§ Given passage:
start
The NKJV has a clause in Ephesians 3 that is missing from the Alexandrian texts:

For this reason I bow my knees to the Father of our Lord Jesus Christ, from whom the whole family in heaven and earth is named. (Ephesians 3:14-15 NKJV)

This made me wonder about the referent of “whom.” But “family” is patria, so clearly it is the Father. Family is fatherdom.

On the Continent, the ship of State did not move on a sea of troubles such as faced the Englishman when he sailed the five oceans of the world. The object of the recurrent and never-ceasing care for a territorial ruler in Central Europe was the forest. After a thousand years of chopping and cutting, 27 per cent of the area of Germany is still covered by forests. More than one quarter of a country where every square inch has been “cultivated,” furrowed, turned, is covered by trees even today. Forestry was a national concern for the German rulers. The notorious word “Kultur” carries, to begin with, the notion of Landeskultur, cultivation of the soil. A German thinks of planting trees whenever he hears the word “Kultur.” Trees take a long time to grow. It is this long period of cultivation that constitutes the outstanding privileges of a government’s economic policy as against that of the individual. The far-sightedness of a paternal government has protected the German woods. “Paternal” means being unmoved by immediate profits; “paternal” stands for patience and indifference to the incentives of the day. Sports, movies, radio, newspapers, take advantage of our childishness. The German individual State was rigid and austere, its people unswayed by the demagogue; it was paternal because it took thought for a long future. It restored the chief wealth of the soil: its trees. For a poor, sandy, rainy and foggy land, it is the greatest of all services to foresee and discount the results of any waste far in advance. In a rich country waste is less disastrous. In a poor district, where tomorrow is as poor as today, any encroachment of today upon tomorrow leads to destruction. . . .
end
§ Task instructions: Rewrite the stretch of the Ephesians passage that opens with the words "For this reason" and closes with "(Ephesians 3:14-15 NKJV)", changing "family" to "household".

§ Entries:
start
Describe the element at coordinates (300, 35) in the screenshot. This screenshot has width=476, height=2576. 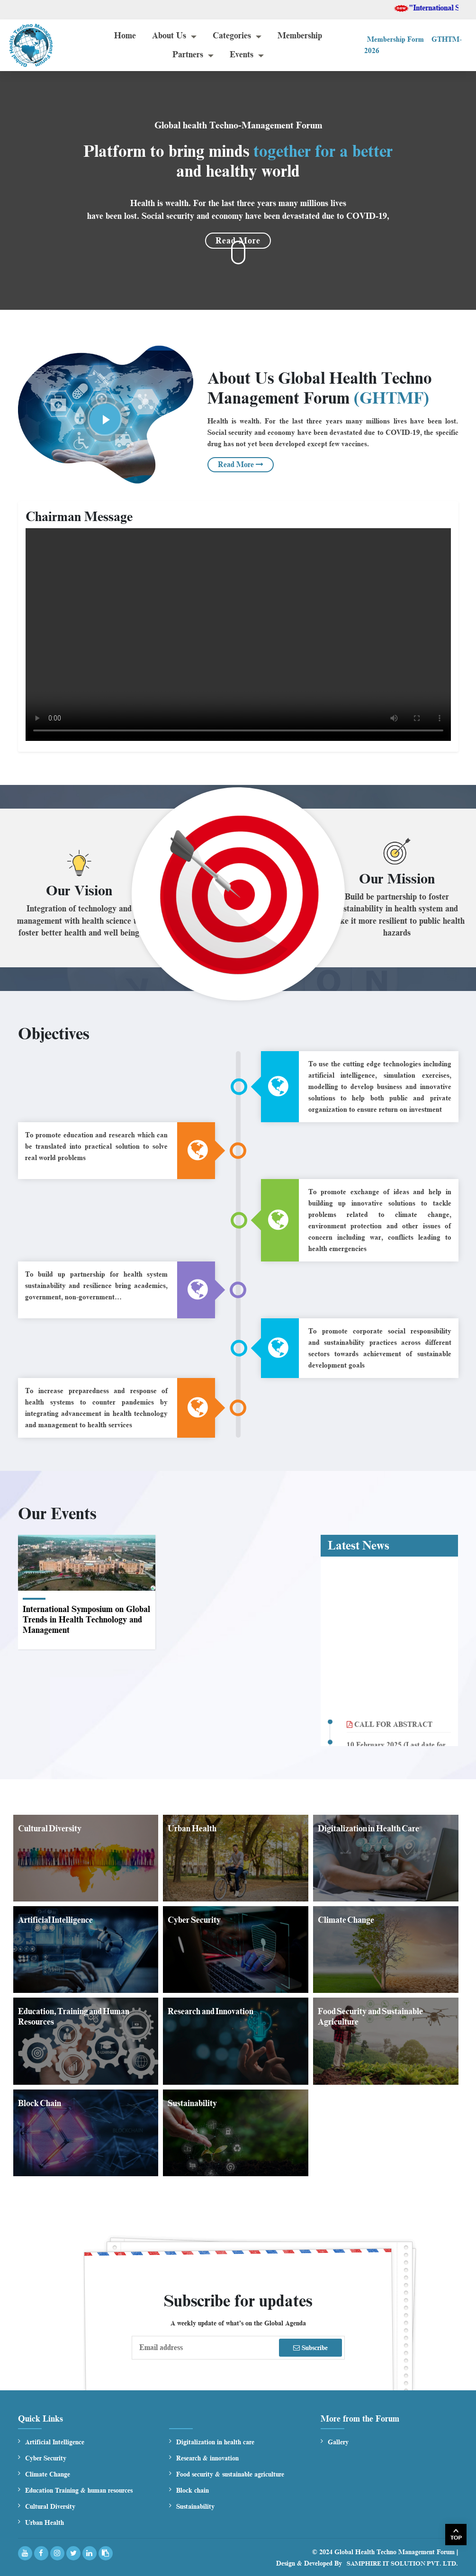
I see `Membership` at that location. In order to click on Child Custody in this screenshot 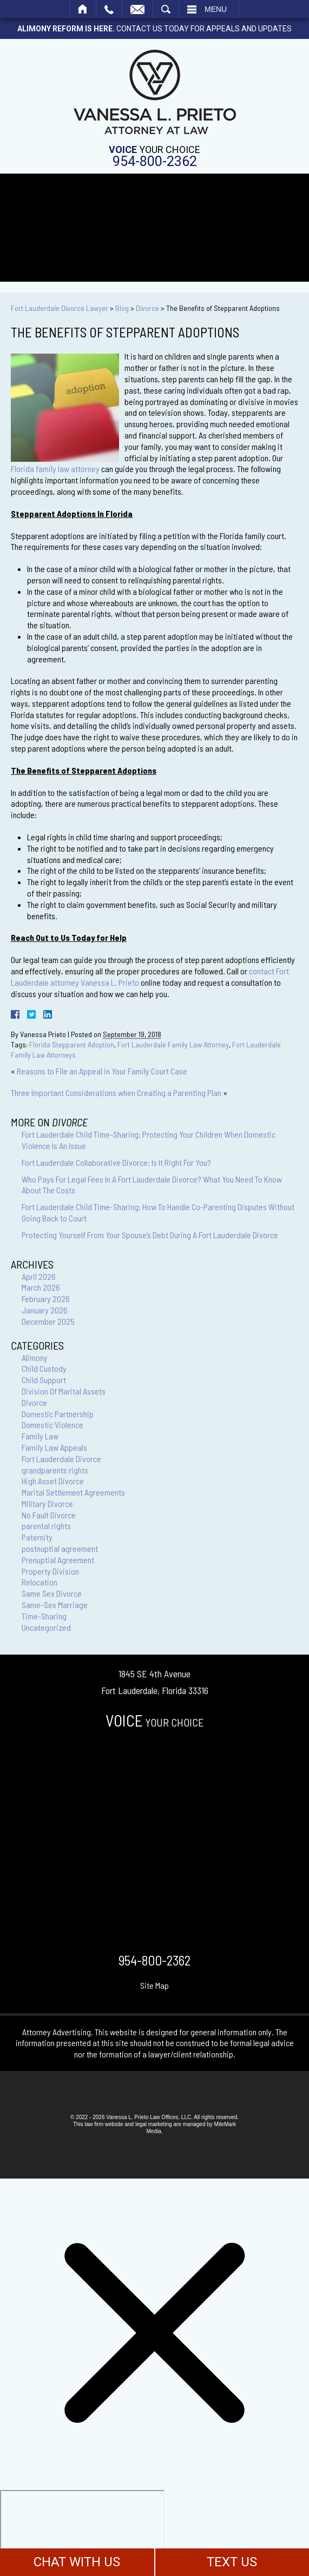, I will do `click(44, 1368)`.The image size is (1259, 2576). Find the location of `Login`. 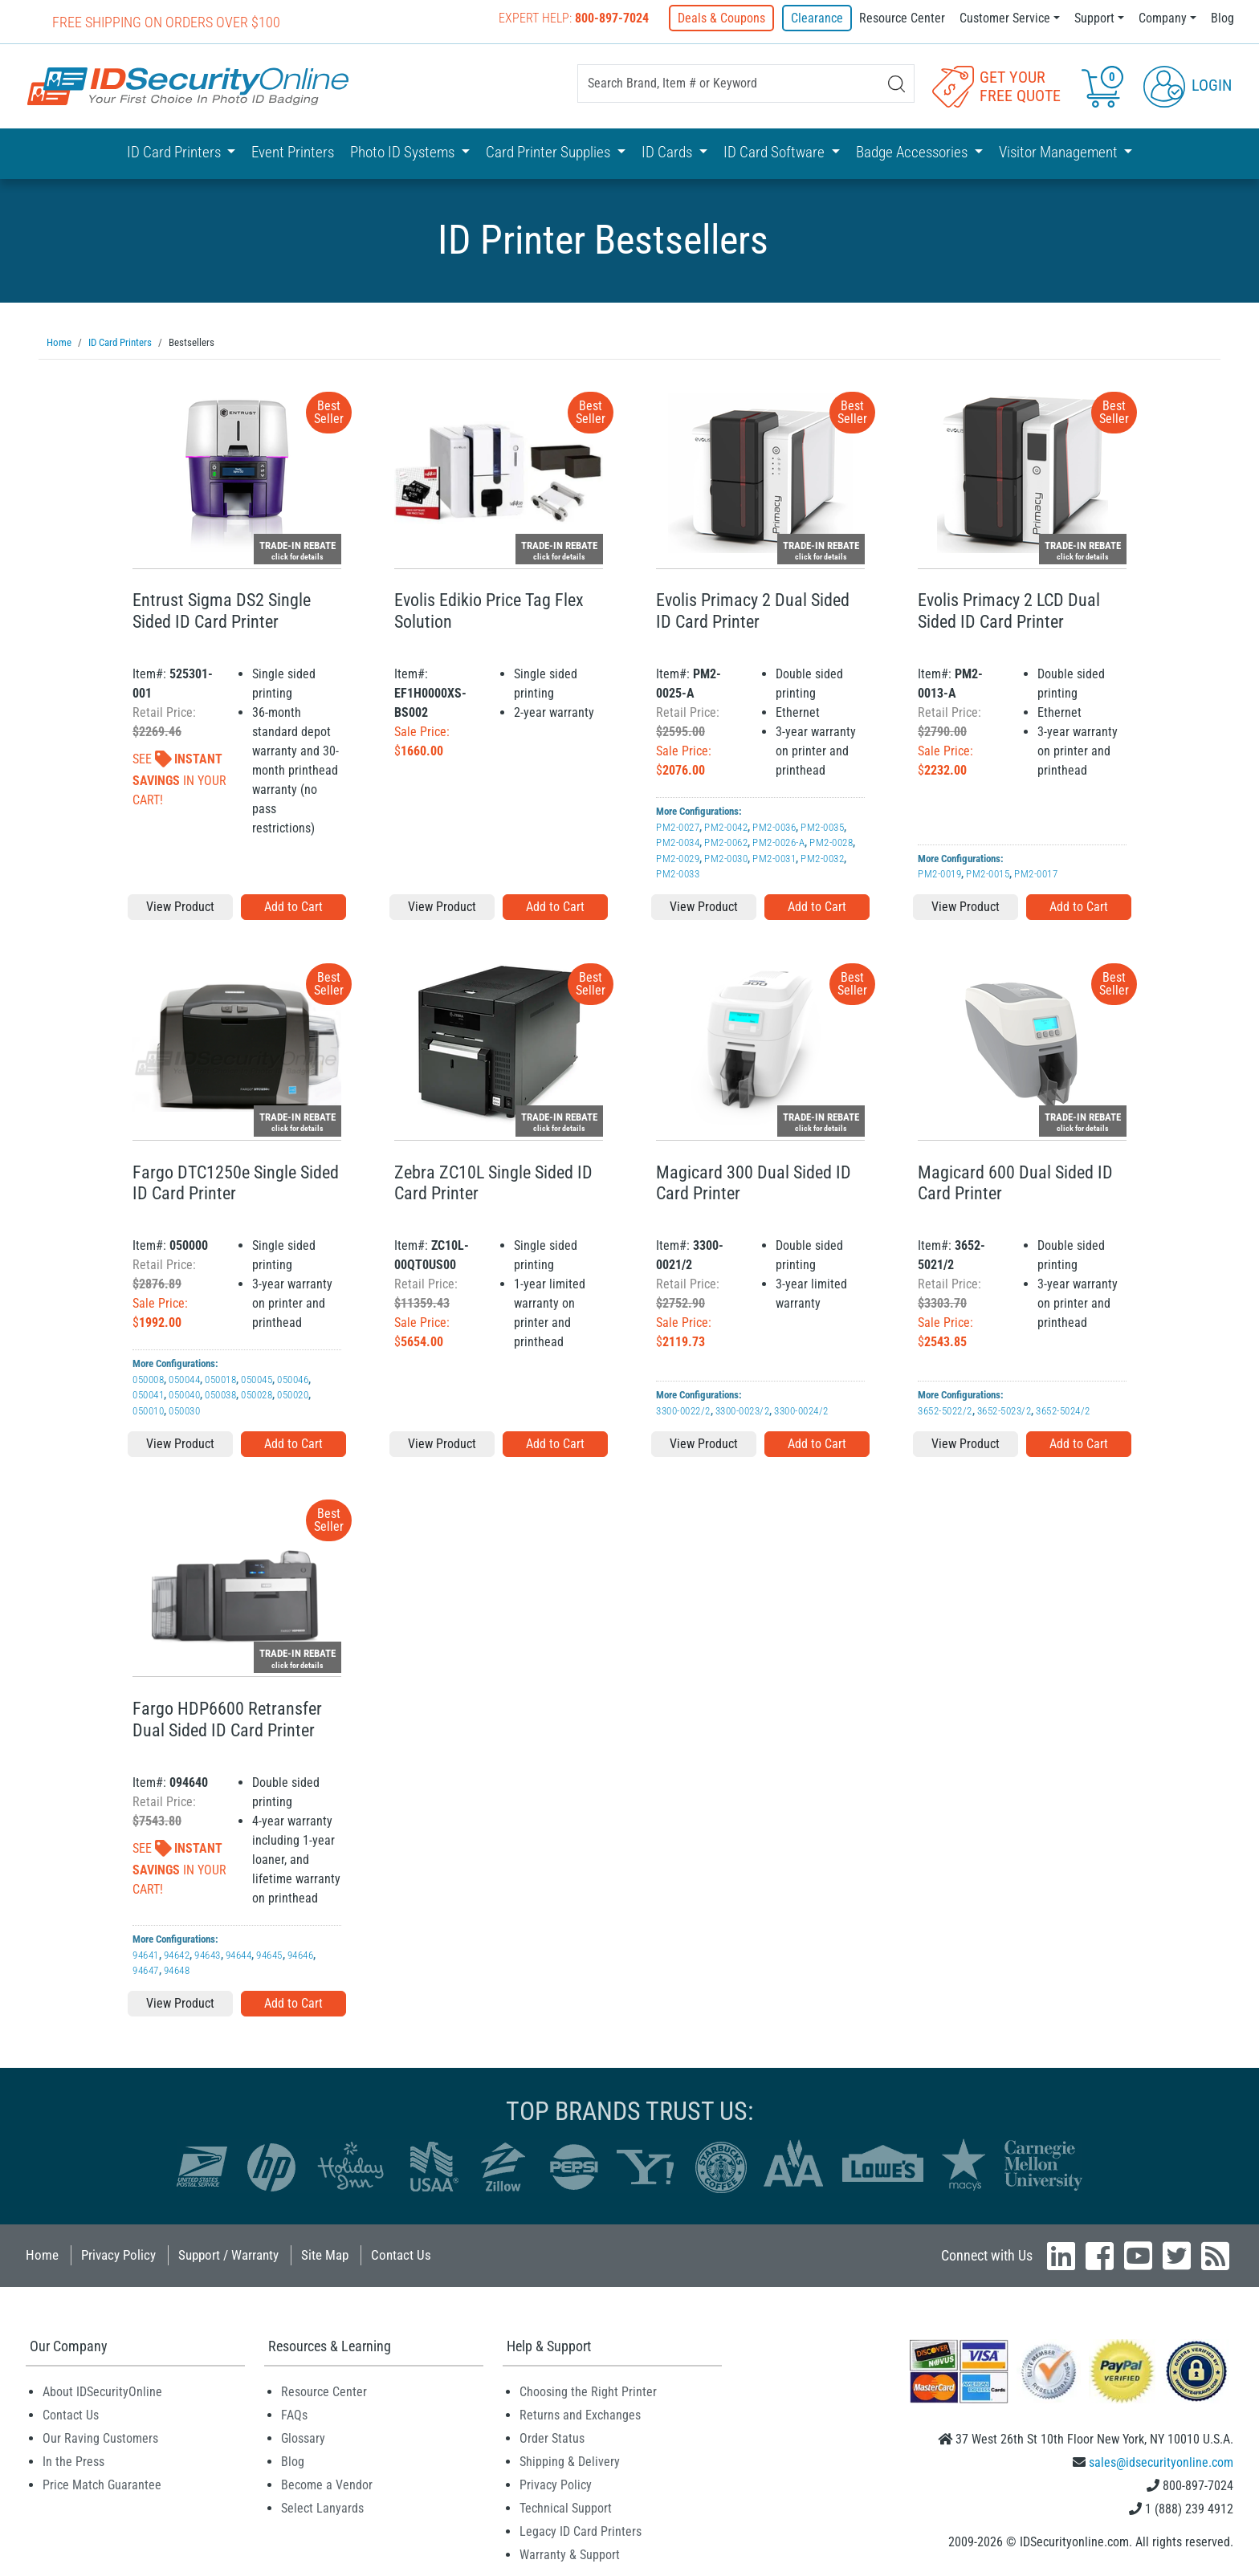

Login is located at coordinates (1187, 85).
end
§ Full answer:
For this reason I bow my knees to the Father of our Lord Jesus Christ, from whom the whole household in heaven and earth is named. (Ephesians 3:14-15 NKJV)